One of the key reasons for this flexible working adoption has been the significant advancement in many different technologies over the last few years, to the point where the two are now inextricably linked. For businesses, the office has always traditionally housed IT, telecommunications and information infrastructure.
Without widespread internet access and subsequent mobile phone, laptop and now tablet-adoption, working away from the office would never have been possible. The advent of cloud computing and 4G has also meant that businesses have been truly freed from being tied to a physical location, able to access company information securely and quickly from any place at any time.
Indeed, around half of all employers now provide access to a laptop, with one in four providing access to smartphones and one in ten providing tablets. Employees are also filling the gap where their companies are lagging in their adoption of mobile technology, using their own smartphones and laptops to work flexibly.
The effect of combining these technologies with better ways of working has been profound, for both employees and businesses. For example, staff morale and job satisfaction is often higher in organisations where employees are empowered to work in ways that most suit them. Indeed, in its research, the RSA found that employees in organisations that have embraced flexible working believed that their skills and talents were being better used.
However, the study also showed that shifting to a more flexible workforce is not without its concerns. While technology can provide the means to work flexibly, organisational costs and the complexities of creating a flexible environment for employees were seen as potential drawbacks. The study found that organisations that adopted a strategic approach to flexible working were the most likely to derive the most benefits. Getting employee buy-in is vital, for example.
One of the first steps is for both parties, employer and employee, to renew and reinvent the ‘psychological contract’ - working together to build new working practices that meet both organisation and individual goals.
Today’s forward-thinking managers know that watching over their workforce every minute of every day is no longer a necessity - they are embracing technology to move away from the idea of presenteeism and give employees the chance to show responsibility and commitment in exchange for the opportunity to work flexibly.
What does the future hold?
Flexible working and the long-promised ability to work from any place and at any time are finally here.
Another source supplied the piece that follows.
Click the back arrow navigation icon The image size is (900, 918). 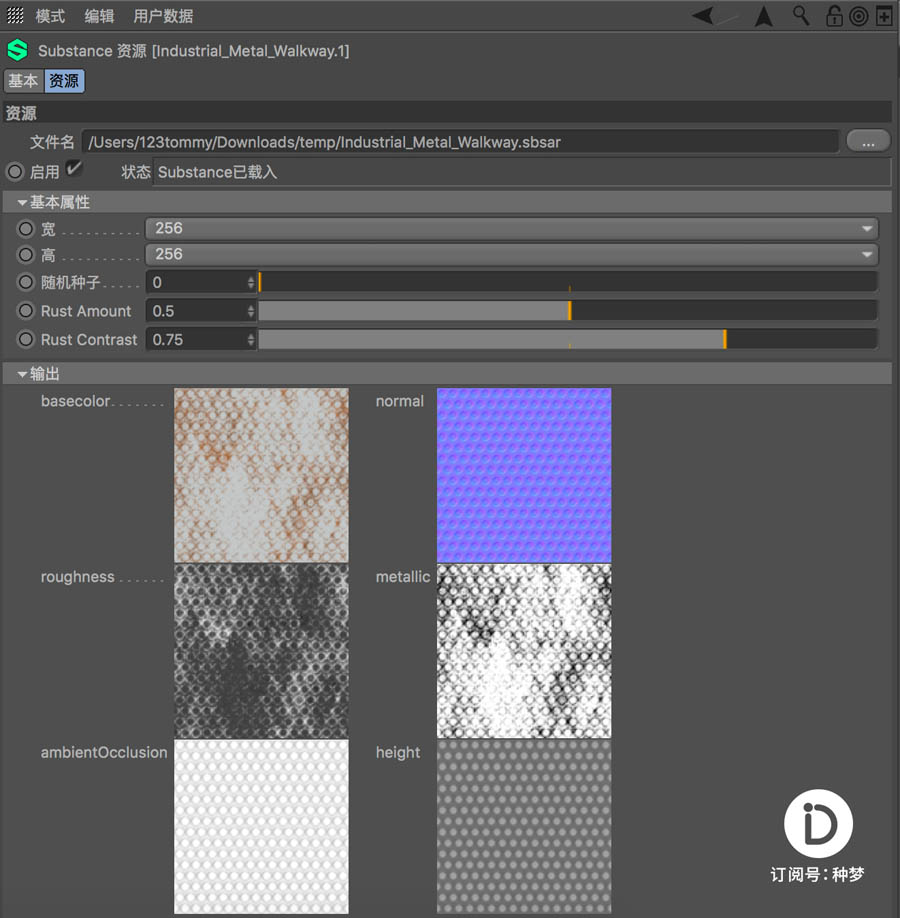point(705,16)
So what does the future hold for the way we work, especially given the incredible pace of technological change we are currently experiencing?
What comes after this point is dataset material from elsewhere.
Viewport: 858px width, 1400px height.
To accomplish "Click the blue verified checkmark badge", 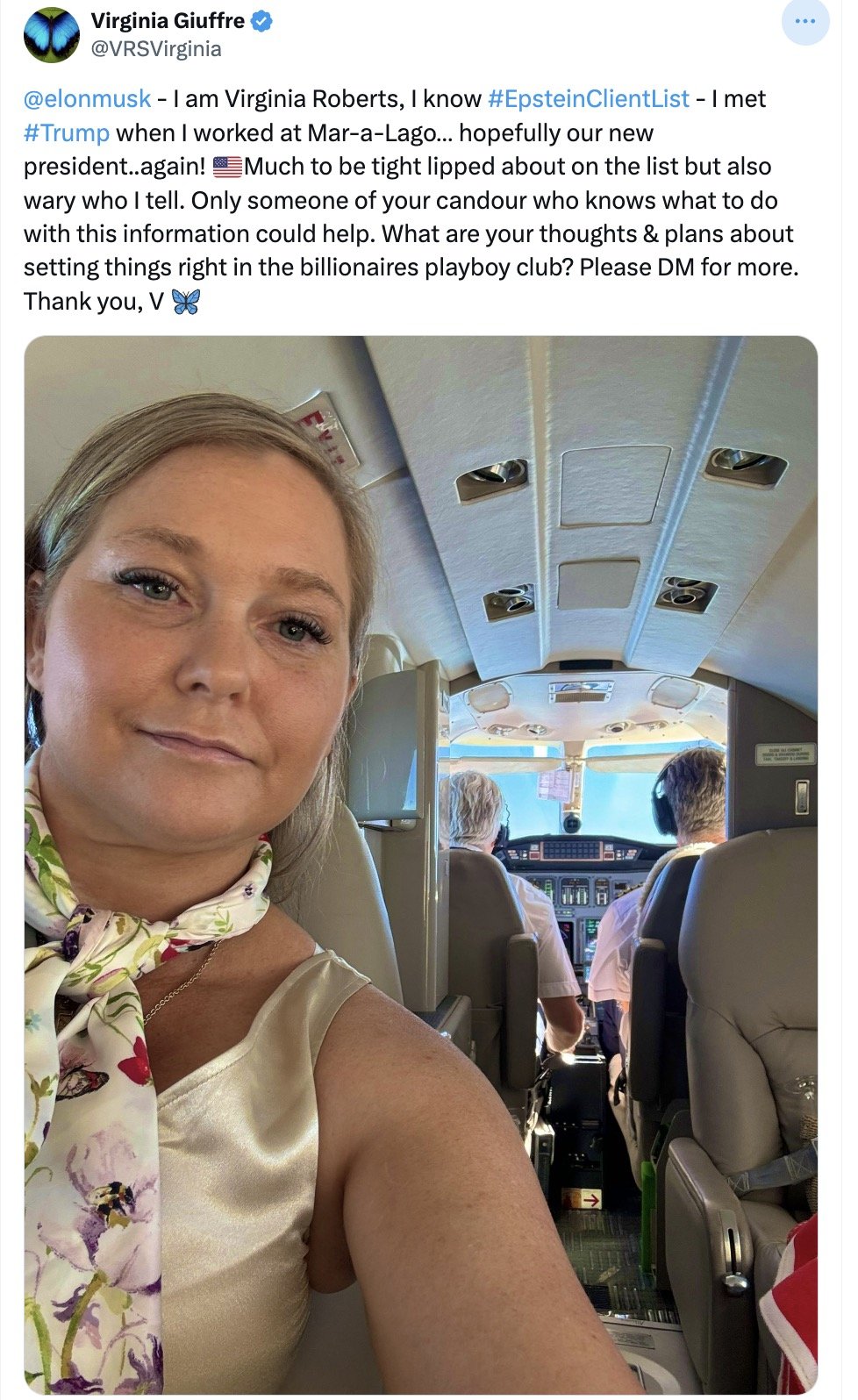I will click(261, 21).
Rather than a place we attend daily during regular hours and where ‘business is done’, the office is likely to be transformed into a kind of hub or central meeting place where colleagues come together - or swarm - to collaborate and then leave to work on tasks individually. Fitted with flexible technology and furnishings, they will be multi-purpose, enabling the spaces to be used in various ways for different purposes.
This is already in evidence at our own campus in Newbury where fixed desks have been replaced with flexible working areas - all staff are equipped with laptops, mobiles and tablets allowing them to pitch up all over campus. The transformation of the office as a ‘hub’ or collaborative workspace will also be hastened by new 4G mobile technology. With ubiquitous access to the cloud across all devices from any place, companies will continue their migration towards being entirely cloud-based.
The days of the office as an all-encompassing site that hosts physical business infrastructure like IT systems and information repositories are numbered. With 4G allowing the same kind of access to technologies, for example HD video-conferencing, previously only available at our desks, the office will become simply a space for innovation and creative thinking.
We have already been able to witness this phenomenon with the rise of ‘office as a service’ (OaaS) companies like Rocketspace, Neardesk and Central Working; that also offers us some clues about the future of flexible working .
San Francisco-based company Rocketspace rents space on a per-person per-month rate while British firm Neardesk rents out collaborative working space on an individual or company basis. Handling the basics like security, leases, technology and office equipment, Rocketspace also offers the start-ups who rent space access to the resources they need to grow rapidly, such as venture capitalists, mentoring, talent and networking events. This service allows the companies to focus on creativity, working collaboratively and, ultimately, building and growing their businesses.
Technology and better ways of working
Technology has always had a profound effect on the way we work and it’s evolution has always driven changes in the way we make a living. The mobile technology revolution we are currently experiencing is enabling us to find new and better ways of working. Combined with the ‘psychological contract’ between employee and employer, it has the power to drive organisational efficiency, boost motivation and increase wellbeing.